Recent phishing victims include Yahoo, Citibank, eBay, Best Buy and Bank of America among others.
If you get spam that is phishing for information, forward it to email@example.com.
3. Chain Letters: In this classic scam, you're asked to send a small amount of money (usually $5.00) to each of several names on a list, and then forward letter including your name at top of list, via bulk e-mail. Many of these letters claim to be legal. They even include a section of U.S. Postal Code on illegal schemes. Don't be fooled. They are not legal. And if you participate, not only will you be breaking law, you'll lose your money as well.
4. Work-At-Home And Business Opportunity Scams: These scams tempt victims with ads stating "no experience necessary," promise high earnings and claim to have inside information. The scammers usually require victims to pay anywhere from $35 to several hundred dollars or more for information, kits or materials that do not provide promised results.
Frequently, these schemes involve making handicrafts, stuffing envelopes, medical billing, or state, "Use your home PC to make money fast in your spare time!"

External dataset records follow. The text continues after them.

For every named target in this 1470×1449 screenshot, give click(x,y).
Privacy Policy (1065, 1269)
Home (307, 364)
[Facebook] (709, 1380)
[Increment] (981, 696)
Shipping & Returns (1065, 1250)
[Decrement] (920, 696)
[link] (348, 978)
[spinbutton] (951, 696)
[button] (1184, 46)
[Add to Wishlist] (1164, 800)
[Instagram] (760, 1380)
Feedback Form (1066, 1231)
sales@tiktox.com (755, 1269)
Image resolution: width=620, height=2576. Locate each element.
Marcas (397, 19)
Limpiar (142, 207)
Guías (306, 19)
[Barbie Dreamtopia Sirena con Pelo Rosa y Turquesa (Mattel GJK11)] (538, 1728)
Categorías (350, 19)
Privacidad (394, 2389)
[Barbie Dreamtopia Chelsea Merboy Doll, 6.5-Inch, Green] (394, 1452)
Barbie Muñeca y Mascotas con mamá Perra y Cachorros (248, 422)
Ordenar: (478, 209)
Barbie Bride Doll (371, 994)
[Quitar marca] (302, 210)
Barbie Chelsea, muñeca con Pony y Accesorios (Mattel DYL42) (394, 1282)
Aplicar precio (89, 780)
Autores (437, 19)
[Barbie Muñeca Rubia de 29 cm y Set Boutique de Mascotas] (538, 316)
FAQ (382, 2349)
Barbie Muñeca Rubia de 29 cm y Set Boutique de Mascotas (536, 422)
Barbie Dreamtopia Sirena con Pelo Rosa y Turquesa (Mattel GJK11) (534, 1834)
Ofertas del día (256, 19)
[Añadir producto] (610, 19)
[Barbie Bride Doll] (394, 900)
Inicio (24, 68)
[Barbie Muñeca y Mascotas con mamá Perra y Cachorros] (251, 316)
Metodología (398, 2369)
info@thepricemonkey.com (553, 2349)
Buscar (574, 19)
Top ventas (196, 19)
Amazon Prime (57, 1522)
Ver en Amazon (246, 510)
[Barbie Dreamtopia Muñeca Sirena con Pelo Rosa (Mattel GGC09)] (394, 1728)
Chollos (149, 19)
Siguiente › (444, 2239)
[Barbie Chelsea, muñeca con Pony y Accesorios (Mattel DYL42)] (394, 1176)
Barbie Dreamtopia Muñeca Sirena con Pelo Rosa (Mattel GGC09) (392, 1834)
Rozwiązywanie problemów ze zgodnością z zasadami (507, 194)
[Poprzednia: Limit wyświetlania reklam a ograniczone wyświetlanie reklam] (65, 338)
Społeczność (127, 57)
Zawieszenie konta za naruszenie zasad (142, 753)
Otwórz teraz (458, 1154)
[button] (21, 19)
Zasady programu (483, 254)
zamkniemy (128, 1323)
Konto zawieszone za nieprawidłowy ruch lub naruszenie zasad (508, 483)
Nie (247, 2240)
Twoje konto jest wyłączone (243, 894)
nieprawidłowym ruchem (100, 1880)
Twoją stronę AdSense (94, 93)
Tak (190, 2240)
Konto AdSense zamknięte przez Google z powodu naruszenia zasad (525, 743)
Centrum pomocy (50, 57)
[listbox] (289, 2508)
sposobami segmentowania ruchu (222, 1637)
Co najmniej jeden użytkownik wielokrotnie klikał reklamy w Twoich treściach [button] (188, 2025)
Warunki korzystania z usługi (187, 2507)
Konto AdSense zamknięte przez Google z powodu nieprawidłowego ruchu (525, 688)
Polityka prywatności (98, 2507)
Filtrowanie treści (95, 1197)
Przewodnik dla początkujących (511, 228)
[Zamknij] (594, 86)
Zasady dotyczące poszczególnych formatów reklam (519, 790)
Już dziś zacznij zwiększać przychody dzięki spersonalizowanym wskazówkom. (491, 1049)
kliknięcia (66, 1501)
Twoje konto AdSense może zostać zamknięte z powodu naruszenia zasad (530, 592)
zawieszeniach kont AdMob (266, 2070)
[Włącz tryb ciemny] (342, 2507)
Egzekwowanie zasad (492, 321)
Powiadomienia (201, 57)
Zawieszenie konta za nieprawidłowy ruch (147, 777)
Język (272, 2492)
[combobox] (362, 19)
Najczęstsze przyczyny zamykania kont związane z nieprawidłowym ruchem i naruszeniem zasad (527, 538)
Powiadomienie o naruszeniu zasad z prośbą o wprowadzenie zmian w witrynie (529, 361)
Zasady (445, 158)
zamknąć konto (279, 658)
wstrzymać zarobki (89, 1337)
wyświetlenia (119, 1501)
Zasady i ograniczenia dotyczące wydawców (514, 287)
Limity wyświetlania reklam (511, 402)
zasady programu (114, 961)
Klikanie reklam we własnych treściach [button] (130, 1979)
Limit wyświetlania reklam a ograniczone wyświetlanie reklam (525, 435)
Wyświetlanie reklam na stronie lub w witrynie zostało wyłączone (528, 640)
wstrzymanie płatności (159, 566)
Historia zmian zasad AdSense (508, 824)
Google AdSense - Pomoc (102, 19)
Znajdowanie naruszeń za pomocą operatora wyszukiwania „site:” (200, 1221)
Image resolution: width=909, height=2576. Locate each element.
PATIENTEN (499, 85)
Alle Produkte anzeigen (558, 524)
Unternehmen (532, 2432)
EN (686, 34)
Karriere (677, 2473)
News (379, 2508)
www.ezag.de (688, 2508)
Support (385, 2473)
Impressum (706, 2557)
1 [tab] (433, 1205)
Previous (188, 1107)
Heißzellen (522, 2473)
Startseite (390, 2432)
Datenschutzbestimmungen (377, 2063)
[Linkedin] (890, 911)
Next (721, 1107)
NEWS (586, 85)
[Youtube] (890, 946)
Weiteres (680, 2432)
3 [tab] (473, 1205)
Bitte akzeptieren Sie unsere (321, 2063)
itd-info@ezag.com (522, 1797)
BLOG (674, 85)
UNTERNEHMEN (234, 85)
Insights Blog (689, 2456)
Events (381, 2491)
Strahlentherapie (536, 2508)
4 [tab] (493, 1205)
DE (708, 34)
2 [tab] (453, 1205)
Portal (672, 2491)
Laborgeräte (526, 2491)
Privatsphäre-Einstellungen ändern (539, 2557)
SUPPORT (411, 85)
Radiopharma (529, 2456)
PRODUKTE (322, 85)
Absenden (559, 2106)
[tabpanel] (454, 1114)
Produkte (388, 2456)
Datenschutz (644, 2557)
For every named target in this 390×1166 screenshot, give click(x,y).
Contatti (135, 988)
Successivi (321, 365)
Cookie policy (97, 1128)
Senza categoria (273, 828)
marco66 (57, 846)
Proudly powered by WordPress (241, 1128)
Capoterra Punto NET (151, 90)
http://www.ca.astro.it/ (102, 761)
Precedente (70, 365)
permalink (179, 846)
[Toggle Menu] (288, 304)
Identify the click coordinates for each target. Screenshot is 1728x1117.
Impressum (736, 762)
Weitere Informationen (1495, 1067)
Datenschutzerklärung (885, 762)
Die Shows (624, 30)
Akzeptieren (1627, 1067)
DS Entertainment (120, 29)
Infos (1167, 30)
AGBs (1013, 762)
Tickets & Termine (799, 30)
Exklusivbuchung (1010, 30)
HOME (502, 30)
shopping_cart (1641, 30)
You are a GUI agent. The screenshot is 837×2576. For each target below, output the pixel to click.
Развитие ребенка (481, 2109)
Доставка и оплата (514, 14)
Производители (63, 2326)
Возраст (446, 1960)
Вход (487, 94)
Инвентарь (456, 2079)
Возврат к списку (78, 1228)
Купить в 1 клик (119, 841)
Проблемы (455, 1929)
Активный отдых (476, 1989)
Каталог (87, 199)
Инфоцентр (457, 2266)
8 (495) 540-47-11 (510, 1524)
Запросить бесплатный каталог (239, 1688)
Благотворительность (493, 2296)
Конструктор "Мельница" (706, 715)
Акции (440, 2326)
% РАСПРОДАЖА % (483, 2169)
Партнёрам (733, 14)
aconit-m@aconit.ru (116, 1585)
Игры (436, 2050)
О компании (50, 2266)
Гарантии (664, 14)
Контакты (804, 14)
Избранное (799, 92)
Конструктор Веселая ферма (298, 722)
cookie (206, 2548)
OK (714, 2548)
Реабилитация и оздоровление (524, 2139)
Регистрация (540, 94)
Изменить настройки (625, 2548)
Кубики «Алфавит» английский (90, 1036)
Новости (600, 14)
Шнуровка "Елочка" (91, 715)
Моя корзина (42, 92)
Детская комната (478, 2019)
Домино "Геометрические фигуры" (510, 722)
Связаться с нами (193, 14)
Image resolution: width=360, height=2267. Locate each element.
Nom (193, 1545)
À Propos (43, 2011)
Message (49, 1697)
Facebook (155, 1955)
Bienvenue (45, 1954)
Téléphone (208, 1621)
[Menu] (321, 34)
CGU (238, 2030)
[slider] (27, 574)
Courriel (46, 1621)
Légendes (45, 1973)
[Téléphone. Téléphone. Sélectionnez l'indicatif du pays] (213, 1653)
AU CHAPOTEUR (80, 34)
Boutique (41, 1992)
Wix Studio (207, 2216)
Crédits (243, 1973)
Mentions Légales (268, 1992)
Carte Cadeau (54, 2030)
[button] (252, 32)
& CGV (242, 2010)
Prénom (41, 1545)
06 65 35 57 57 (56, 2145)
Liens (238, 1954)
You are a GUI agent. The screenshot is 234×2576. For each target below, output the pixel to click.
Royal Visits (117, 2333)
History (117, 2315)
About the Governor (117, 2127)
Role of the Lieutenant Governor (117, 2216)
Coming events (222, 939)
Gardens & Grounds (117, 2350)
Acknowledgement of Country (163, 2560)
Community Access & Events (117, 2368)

In craft making or envelope stuffing scam, after paying fees and completing assembly of products, victims are told their work is low quality and unworthy of compensation.
Medical billing scams require victims to purchase supplies and lists of doctors who, inevitably don't exist or are not interested in service.
5. Bulk E-mail Scams: These solicitations offer to sell you bulk e-mail addresses (spam software) or services to send spam on your behalf. Example: "Reach 100 million websites, $39.95"! The software is usually of poor quality. It's spam and a scam. Don't do it.
6. Auction and retail scams: These schemes typically offer high-value items, such as Cartier watches, Beanie Babies and computers, in hopes of attracting many consumers. What happens is victim wins bid, sends money and receives nothing or receives products of much lower quality than advertised.
7. Guaranteed Loans or Credit Scams: This scam comes in a variety of flavors: home equity loans that don't require equity in your home, personal loans regardless of credit history, etc. After you pay application fees, you receive a letter saying that your loan request was denied. Usually, you never here from these companies again.